Different flow rates were tested and evaluated for the separation efficiency. The particle purity and recovery rate were measured and shown in Fig. 6. When the flow rates were 2.5:10 (μl/min) for V_buffer:V_sample, the recovery rate for 10.6 μm particles was 79.4 $\pm$ 6.8%, and the recovery rate for 2.7 μm particles was 15.5 $\pm$ 4.6%. Most small particles were pushed to the filters, freely passing through the filters and sorted out from the waste outlet. While in this buffer flow condition, the width of sample flow was not small enough to push all of the small particles passed through the filters. Some of small particles flowed in the main channel and sorted out from the target outlet, with just a few small particles being aggregated and clogged in the filters. The diameter of the large particles was larger than the width of filter pores, preventing large particles from passing through the filters. These large particles mostly flowed along the main channel and sorted out from the target outlet. Only a few large particles were found on the filters in the main channel, causing a portion of large particles to be lost in the microchannel. There was no large particles found in waste outlet.

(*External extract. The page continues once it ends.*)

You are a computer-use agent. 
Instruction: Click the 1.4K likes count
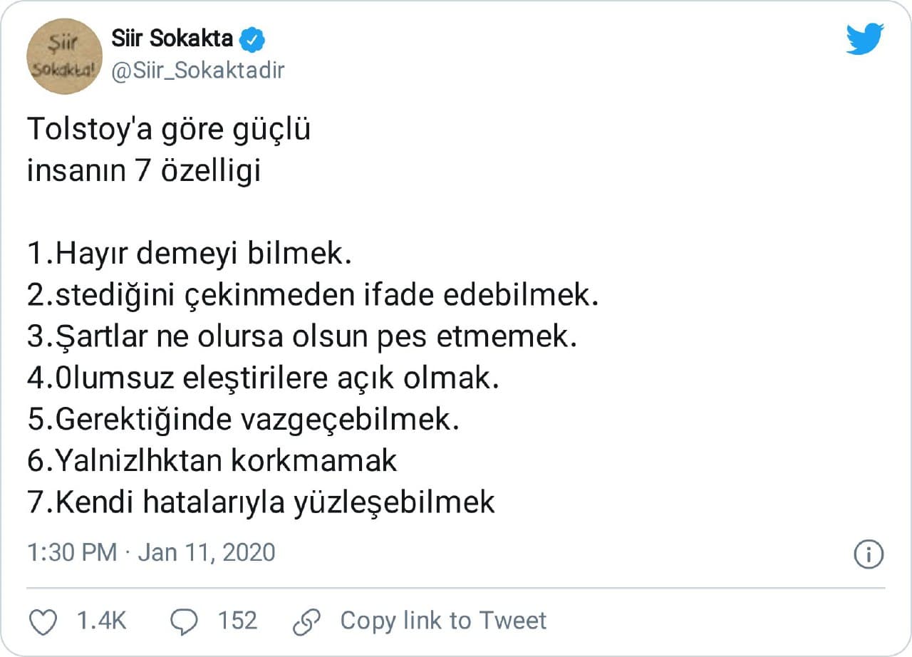[102, 621]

FIG. 6. — Separation efficiency of our devices at different flow conditions: (a) Recovery rates of the large particles (in the target outlet) and small particles (in the waste outlet) as the buffer flow rate increased from 2.5 μl/min to 40 μl/min (*V_sample* = 10 μl/min). (b) The purity of the large particles and small particles as the buffer flow rate increased from 2.5 μl/min to 40 μl/min.

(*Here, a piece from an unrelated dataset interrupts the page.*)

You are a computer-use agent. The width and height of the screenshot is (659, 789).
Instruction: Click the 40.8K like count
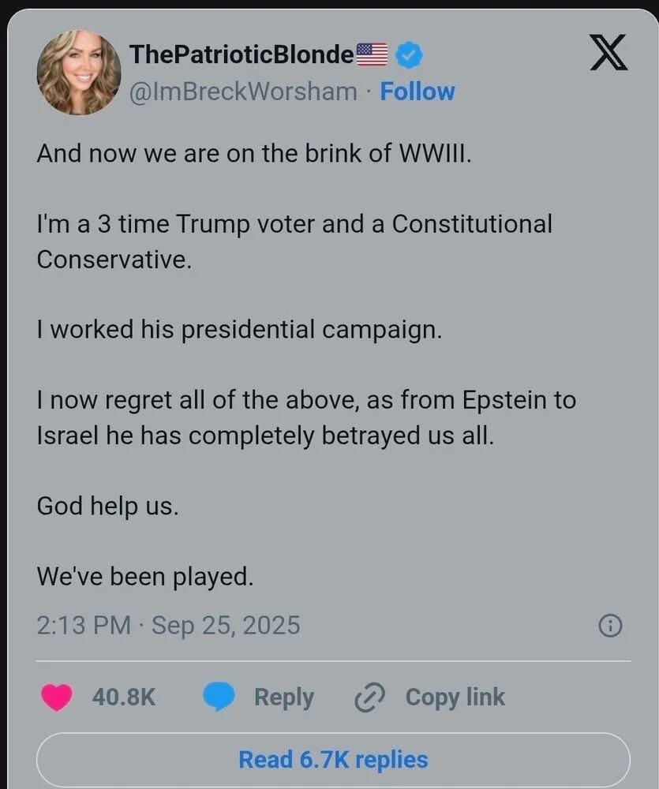click(x=124, y=697)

The recovery rate of the large particles in the target outlet increased from 79.4 $\pm$ 6.8% to 96.2 $\pm$ 2.8% when the flow rates changed from 2.5:10 (μl/min) to 40:10 for V_buffer:V_sample. Most of the 10.6 μm particles were found in the target outlet. On the other hand, the recovery rate of the 2.7 μm particle decreased from 15.6 $\pm$ 4.7% to 2.5 $\pm$ 0.4% when the flow ratio changed from V_buffer:V_sample = 2.5:10 (μl/min) to 40:10. Only few of 2.7 μm particles were found in the target outlet while most of them were in the waste outlet (Fig. 6(a)).

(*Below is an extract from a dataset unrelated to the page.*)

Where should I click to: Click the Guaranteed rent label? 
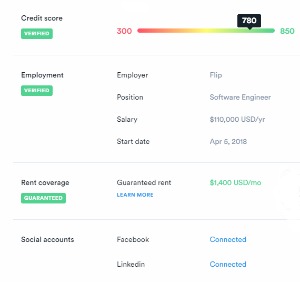(x=144, y=182)
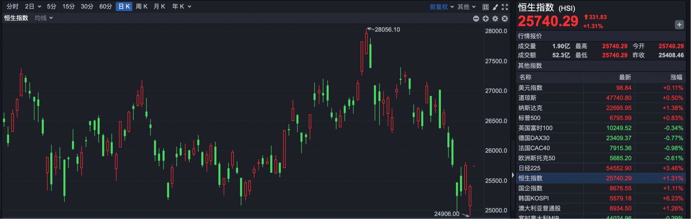Enter fullscreen chart mode
This screenshot has width=691, height=219.
(x=505, y=7)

The purity of large particle in the target outlet increased from 78.4 $\pm$ 4.5% to 97.9 $\pm$ 0.5% when the flow rates changed from 2.5:10 (μl/min) to 40:10 for V_buffer:V_sample. It is one of the best separation efficiencies among current techniques. The purity of small particles in the waste outlet was higher than 97% in all flow conditions (Fig. 6(b)).

Separation of PC3 cells spiked in blood samples

To test our device on the separation of biological cells, known quantities of cancer cell line, PC3 cells, were spiked into whole blood. The cells were first counted and discerned by using the flow cytometer. Afterwards, the device performance was evaluated in two aspects: (i) the recovery rates at different flow rate ratios and (ii) the recovery rates at different PC3 cell concentrations. The total sample volume used in each experiment was 50 μl.

In the first part, two flow rate ratios were tested for the separation efficiency as the concentration of PC3 cells:RBCs was 10³:10⁴ cells/μl. As shown in Fig. 7(a), when the flow rates changed from 10:10 (μl/min) to 40:10 for V_buffer:V_sample, the recovery rate of PC3 cells was reduced from 94.5 $\pm$ 2.5% to 64.4 $\pm$ 3.5%, while the recovery rate of RBCs was reduced from 62.5 $\pm$ 15.5% to 28.8 $\pm$ 11.8%.

FIG. 7. — (a) PC3 cells were spiked in to whole blood at the concentration of PC3:RBCs = 10³:10⁴ cells/μl for testing. The recovery rates of PC3 cells and RBCs at the concentrations of 10³:10⁴ cells/μl for PC3 cells:RBCs, as the flow rates changed from *V_buffer*:*V_sample* = 10:10 (μl/min) to 40:10. (b) PC3 cells were spiked in to whole blood at the two different concentrations (PC3:RBCs = 10²:10⁵ and 10³:10⁴ cells/μl) for testing. The recovery rates of PC3 cells and RBCs at the flow rates of 40:10 (μl/min). (c) The recovery rates of PC3 cells as the flow rates changed from 40:10 (μl/min) to 200:50.

In the second part, a lower concentration of PC3 cells was tested to emulate to the practical situation, where PC3 cells were rare cells in blood. PC3 cells were spiked into whole blood at the concentration (PC3 cells:RBCs) of 10²:10⁵ cells/ $μ$ l with flow rates of 40:10 (μl/min). The recovery rate of PC3 cells and RBCs were 63.5 $\pm$ 11% and 20.9 $\pm$ 1.7%, as shown in Fig. 7(b).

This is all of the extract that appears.